You are viewing a plain text version of this content. The canonical link for it is here.
Posted to issues@flink.apache.org by tillrohrmann <gi...@git.apache.org> on 2017/10/25 13:11:31 UTC
[GitHub] flink pull request #4903: [FLINK-7914] Introduce AkkaOptions.RETRY_GATE_CLOS...
GitHub user tillrohrmann opened a pull request:
https://github.com/apache/flink/pull/4903
[FLINK-7914] Introduce AkkaOptions.RETRY_GATE_CLOSED_FOR
## What is the purpose of the change
The AkkaOptions.RETRY_GATE_CLOSED_FOR allows to configure how long a remote
ActorSystem is gated in case of a connection loss. The default value is set
to 50 ms.
## Verifying this change
This change is a trivial rework / code cleanup without any test coverage.
## Does this pull request potentially affect one of the following parts:
- Dependencies (does it add or upgrade a dependency): (no)

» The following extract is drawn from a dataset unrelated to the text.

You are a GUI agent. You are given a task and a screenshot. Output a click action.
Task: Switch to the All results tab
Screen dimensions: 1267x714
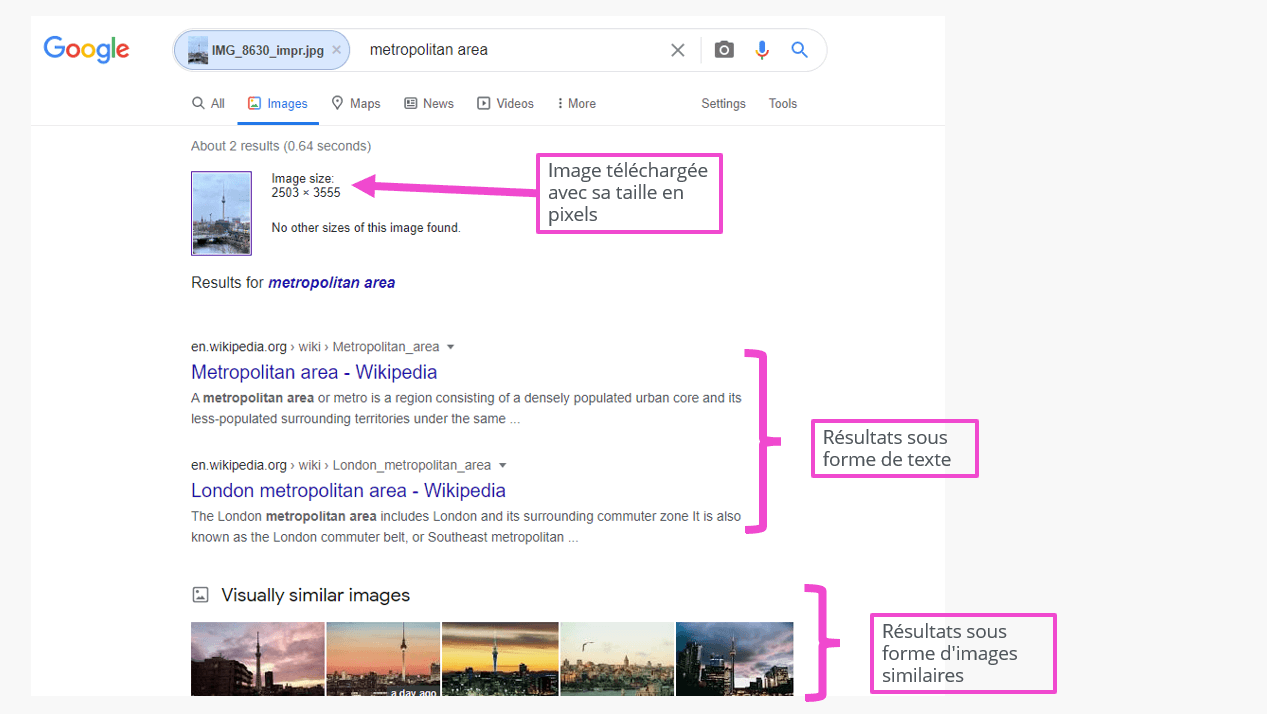click(208, 104)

- The public API, i.e., is any changed class annotated with `@Public(Evolving)`: (no)
- The serializers: (no)
- The runtime per-record code paths (performance sensitive): (no)
- Anything that affects deployment or recovery: JobManager (and its components), Checkpointing, Yarn/Mesos, ZooKeeper: (no)
## Documentation
- Does this pull request introduce a new feature? (no)
- If yes, how is the feature documented? (not applicable)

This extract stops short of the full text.